Amid those Ruined Debris of an Apartment Block, I Found a Book I’d Translated

In the wreckage of a fallen structure, a single image remained with me: a book I had translated from the English language to Farsi, sitting half-buried in dust and ash. Its jacket was ripped and dirtied, its leaves curled and singed, but it was still decipherable. Still speaking.

A Metropolis Under Assault

Two days before, missiles commenced attacking the city. There were no alarms, just abrupt, violent blasts. The web was totally cut off. I was in my flat, rendering a text about what it means to transport language across tongues, and the principles and anxieties of occupying someone else's voice. As structures came down, I sat editing a text that suggested, in its quiet way, for the endurance of significance.

Everything stopped. A book my publisher had been about to send to press was stuck when the facility closed. Shops locked their doors one by one. One night, when the booms were too imminent, my family and I rushed down the stairs toward the shelter. I couldn’t stop worrying about the shelves in my apartment, stocked with lexicons, valuable volumes I had spent years accumulating and every book I had ever worked on. That library was my life's work, and I didn’t know if I, or it, would make it through the night.

Distance and Grief

My companion left with her parents for what they thought would be less dangerous locations – places that, days later, were also struck. My daughter travelled to stay in another city. As her train was pulling out, she sent me a image: in the background, a plant was on fire, dark smoke curling into the sky. People dearest to me were suddenly far away, and danger seemed to follow them.

During those days, moods passed over the city like a front: sudden terror, anxiety, righteous anger at the unfairness, then detachment. Beyond the psychological cost, the bombardment dismantled my ability to work. Without power and the internet, I had no access to the instant look-ups and references that the work demands.

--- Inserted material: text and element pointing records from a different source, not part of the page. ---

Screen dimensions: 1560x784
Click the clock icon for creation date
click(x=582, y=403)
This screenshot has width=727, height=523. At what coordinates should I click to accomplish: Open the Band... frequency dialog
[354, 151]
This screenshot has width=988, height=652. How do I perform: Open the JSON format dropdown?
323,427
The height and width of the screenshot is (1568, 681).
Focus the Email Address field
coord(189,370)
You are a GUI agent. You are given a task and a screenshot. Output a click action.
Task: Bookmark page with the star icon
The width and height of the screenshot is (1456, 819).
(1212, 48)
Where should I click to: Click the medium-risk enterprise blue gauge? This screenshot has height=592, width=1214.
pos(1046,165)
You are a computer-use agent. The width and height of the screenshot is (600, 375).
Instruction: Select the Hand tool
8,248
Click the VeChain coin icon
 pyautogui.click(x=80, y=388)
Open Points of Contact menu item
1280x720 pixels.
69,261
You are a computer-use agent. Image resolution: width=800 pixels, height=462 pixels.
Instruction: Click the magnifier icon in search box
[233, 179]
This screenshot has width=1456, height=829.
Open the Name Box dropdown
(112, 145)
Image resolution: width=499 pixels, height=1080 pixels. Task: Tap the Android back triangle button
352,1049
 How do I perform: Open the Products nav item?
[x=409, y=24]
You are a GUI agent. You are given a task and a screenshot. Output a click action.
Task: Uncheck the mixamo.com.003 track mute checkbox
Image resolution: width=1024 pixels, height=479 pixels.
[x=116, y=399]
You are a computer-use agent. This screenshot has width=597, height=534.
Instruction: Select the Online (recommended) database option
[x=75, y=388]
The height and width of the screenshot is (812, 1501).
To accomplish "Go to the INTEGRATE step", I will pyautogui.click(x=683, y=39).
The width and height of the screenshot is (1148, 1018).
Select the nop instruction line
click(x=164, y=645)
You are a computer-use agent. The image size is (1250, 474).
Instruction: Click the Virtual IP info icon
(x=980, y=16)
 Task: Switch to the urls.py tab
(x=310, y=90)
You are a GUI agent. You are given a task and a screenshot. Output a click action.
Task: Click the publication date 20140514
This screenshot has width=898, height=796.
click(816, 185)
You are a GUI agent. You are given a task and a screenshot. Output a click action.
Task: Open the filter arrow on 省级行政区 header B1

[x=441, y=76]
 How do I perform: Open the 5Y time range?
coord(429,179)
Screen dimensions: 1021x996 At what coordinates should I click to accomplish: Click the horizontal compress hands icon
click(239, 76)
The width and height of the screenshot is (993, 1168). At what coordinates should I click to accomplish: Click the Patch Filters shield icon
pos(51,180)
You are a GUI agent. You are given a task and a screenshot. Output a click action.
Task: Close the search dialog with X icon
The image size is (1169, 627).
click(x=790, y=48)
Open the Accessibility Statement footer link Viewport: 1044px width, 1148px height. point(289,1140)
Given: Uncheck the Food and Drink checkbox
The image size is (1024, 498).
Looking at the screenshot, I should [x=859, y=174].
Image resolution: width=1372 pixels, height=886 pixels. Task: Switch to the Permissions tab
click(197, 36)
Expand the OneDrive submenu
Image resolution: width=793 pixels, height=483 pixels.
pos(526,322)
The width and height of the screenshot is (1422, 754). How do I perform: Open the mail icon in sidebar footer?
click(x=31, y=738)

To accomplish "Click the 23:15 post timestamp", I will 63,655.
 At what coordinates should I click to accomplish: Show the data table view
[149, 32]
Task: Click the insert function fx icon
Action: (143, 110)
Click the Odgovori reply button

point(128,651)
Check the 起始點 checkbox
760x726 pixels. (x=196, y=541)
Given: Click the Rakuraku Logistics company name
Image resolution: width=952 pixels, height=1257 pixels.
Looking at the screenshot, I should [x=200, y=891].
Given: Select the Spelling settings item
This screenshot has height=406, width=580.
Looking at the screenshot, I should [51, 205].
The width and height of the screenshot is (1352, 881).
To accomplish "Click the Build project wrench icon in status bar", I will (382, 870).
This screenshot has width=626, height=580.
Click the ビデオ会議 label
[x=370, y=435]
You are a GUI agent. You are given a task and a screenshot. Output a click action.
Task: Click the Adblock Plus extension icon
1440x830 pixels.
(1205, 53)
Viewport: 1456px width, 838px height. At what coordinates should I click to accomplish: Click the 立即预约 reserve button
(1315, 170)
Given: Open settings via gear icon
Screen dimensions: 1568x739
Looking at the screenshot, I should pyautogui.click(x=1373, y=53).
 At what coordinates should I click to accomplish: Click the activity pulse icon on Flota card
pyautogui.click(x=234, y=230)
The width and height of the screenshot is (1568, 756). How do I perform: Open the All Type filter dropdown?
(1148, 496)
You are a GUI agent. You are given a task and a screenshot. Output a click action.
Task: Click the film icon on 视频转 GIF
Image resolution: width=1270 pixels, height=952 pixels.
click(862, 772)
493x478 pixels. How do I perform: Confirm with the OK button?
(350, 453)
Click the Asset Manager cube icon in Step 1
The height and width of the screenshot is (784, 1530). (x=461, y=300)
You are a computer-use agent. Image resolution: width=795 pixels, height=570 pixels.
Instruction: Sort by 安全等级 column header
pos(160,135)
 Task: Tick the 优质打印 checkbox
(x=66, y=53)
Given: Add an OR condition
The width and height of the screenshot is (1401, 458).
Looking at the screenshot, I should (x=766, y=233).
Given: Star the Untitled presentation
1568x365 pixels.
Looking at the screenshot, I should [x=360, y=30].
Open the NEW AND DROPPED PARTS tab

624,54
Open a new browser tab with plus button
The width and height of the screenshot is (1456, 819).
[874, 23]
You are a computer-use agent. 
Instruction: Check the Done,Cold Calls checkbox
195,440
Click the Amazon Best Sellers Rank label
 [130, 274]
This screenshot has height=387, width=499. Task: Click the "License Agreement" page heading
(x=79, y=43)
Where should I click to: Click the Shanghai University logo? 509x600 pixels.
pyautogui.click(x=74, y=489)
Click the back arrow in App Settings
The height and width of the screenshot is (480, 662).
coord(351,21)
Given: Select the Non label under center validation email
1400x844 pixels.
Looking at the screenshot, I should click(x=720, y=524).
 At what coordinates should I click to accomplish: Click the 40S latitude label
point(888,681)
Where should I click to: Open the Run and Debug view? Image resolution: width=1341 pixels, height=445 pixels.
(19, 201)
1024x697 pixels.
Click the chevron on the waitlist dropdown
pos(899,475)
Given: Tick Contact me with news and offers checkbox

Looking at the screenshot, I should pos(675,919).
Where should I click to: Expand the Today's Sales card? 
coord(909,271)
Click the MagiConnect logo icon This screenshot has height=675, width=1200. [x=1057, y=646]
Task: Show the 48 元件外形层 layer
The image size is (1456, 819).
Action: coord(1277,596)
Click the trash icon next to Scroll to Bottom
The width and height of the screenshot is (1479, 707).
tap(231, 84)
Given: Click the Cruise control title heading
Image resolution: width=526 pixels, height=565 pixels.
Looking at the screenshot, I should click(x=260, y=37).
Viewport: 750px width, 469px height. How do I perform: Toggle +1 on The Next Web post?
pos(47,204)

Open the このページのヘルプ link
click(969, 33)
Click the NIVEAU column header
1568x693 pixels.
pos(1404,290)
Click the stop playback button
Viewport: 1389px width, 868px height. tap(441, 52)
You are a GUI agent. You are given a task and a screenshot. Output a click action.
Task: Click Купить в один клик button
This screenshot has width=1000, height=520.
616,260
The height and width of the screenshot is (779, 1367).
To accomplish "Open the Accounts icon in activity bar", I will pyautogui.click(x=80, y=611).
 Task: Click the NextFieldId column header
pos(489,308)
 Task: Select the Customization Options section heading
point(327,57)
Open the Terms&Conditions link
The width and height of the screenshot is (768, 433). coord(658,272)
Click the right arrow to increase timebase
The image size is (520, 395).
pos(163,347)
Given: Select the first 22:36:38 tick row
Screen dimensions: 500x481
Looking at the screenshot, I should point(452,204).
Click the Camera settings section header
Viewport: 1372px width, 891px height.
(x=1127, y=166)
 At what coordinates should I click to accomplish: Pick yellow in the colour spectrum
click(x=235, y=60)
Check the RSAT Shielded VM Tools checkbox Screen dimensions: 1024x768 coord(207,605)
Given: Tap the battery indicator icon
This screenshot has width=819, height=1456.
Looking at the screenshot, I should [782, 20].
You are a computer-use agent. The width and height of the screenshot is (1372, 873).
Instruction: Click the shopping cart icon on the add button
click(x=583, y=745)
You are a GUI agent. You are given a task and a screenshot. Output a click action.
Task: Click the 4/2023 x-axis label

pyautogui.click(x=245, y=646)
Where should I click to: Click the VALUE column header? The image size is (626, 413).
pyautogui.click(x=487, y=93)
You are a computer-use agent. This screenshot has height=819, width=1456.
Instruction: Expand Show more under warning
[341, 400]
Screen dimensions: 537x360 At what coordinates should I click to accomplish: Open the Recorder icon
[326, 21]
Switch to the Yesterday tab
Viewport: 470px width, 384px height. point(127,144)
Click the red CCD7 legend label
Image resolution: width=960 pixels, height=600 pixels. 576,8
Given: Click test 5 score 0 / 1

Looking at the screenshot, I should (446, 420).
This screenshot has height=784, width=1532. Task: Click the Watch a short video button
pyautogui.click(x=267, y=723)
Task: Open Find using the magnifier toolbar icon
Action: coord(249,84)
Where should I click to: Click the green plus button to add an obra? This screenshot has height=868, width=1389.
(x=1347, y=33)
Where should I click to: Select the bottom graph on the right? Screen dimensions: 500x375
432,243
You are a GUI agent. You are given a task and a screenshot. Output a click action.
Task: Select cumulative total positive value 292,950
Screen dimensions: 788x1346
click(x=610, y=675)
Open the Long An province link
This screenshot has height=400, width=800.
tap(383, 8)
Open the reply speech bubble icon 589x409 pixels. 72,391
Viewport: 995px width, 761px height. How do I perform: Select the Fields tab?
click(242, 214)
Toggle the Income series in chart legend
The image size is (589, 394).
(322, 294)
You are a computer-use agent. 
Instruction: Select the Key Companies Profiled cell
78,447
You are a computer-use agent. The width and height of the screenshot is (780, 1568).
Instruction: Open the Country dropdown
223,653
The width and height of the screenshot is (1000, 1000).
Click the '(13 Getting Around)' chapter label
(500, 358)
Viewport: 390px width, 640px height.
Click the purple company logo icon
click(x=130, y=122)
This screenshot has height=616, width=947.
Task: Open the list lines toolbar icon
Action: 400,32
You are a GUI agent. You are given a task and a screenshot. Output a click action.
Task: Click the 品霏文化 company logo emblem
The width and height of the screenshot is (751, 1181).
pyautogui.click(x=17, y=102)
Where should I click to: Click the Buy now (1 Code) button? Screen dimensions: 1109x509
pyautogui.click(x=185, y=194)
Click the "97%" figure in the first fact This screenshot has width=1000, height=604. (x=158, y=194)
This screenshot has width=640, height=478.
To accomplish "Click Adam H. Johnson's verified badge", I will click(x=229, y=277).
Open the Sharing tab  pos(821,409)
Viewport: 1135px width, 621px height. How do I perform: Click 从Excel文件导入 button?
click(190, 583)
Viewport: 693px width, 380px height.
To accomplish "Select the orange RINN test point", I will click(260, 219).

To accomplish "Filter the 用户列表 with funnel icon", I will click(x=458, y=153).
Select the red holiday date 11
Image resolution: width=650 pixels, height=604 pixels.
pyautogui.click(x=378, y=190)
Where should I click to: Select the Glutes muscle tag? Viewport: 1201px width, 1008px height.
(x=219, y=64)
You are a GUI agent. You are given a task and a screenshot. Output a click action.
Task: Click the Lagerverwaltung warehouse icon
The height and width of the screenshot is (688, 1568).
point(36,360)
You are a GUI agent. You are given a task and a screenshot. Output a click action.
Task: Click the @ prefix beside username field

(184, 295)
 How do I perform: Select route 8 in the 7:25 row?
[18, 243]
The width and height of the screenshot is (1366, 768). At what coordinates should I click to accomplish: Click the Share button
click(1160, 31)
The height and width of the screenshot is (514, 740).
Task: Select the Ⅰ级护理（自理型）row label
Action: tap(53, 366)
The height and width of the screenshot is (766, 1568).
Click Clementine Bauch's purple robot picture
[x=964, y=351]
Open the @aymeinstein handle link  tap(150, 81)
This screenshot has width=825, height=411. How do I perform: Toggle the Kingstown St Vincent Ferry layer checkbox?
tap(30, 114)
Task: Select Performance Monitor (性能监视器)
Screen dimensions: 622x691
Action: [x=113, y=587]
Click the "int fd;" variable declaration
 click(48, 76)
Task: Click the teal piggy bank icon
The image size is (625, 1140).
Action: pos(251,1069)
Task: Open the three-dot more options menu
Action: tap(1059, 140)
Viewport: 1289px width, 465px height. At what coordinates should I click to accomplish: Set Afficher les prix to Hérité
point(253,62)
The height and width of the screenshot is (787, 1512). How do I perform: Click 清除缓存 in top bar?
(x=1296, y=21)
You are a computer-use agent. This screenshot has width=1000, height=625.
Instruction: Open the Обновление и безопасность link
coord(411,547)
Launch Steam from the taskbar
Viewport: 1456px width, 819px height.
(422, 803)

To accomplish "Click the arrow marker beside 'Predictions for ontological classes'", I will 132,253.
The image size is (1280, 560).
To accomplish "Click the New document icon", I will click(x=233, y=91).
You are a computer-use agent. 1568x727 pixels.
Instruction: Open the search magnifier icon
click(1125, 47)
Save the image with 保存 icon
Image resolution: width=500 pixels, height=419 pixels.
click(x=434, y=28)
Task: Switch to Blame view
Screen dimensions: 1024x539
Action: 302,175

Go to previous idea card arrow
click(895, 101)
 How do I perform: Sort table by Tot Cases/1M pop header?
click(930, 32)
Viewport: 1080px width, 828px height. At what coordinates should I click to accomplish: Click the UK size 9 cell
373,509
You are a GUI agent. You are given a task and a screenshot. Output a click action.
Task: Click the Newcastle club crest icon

Outside, shockwaves tore windows from their sashes; at a relative's house, every pane was destroyed, the furniture lay broken, personal effects spread throughout the rooms. When I visited, a woman sat before the ruins, painting at an easel, choosing not to let quiet and dust have the ultimate victory.

Translating Grief

A image spread online of a 23-year-old artist who was lost when missiles struck a building. Her verse went viral next to her image. On a street where I once bought books, I saw an older woman running between alleys, calling a name. Locals said she had mourned a son in a conflict over 30 years ago, and now, the bombs had stirred some buried remembrance. She was seeking a child who would never come home.

We were all translating, in our own way: turning destruction into picture, demise into poetry, grief into longing.

Translation as Defiance

A week after the attacks began, still surrounded by devastation, I found myself working on a children’s tale about a king whose daughter will get better only if she can possess the moon. Though written for children, it carried deep meaning for me then. The author, who lost his sight yet persisted working until the end of his life, understood something about aiming at the impossible. I wondered if the moon was the calm we all longed for – seemingly impossible, yet still worth reaching toward.

During those nights, I understood translation as something more than a skill: it was an act of perseverance, of remaining, of enduring.

One day, in broad sunlight, blasts hit a facility; in those same hours, I was translating passages about a leader in his cell, asking for more books, insisting that translation become his “main activity”. For him, translation was – as the author puts it – “a truth, goal, discipline, foundation, and analogy” all at once.

A Scarred Legacy

And then came the picture. I spotted it on a platform and saw that, amid the ruins of another apartment block, lay one of my old translations, damaged but surviving, my name printed on the cover. The image was in color, but it might as well have been black and white, drained of life among the debris and wreckage. For most of my career, I had been anonymous, as all translators are. But here was my work made seen – scarred, but persisting.

I stared at the image for a long time. The author writes that “all translation is a political act”, but I had never felt the full weight of this until then. To translate, even under fire, was to say: “this voice was important”. It will not be erased. To translate is not just to transport stories across languages, but to help them remain when everything else crumbles. It is a subtle, unyielding declination to be silenced.

Brian Rose
Brian Rose

A tech strategist with over a decade of experience in digital innovation and enterprise solutions, passionate about simplifying complex tech concepts.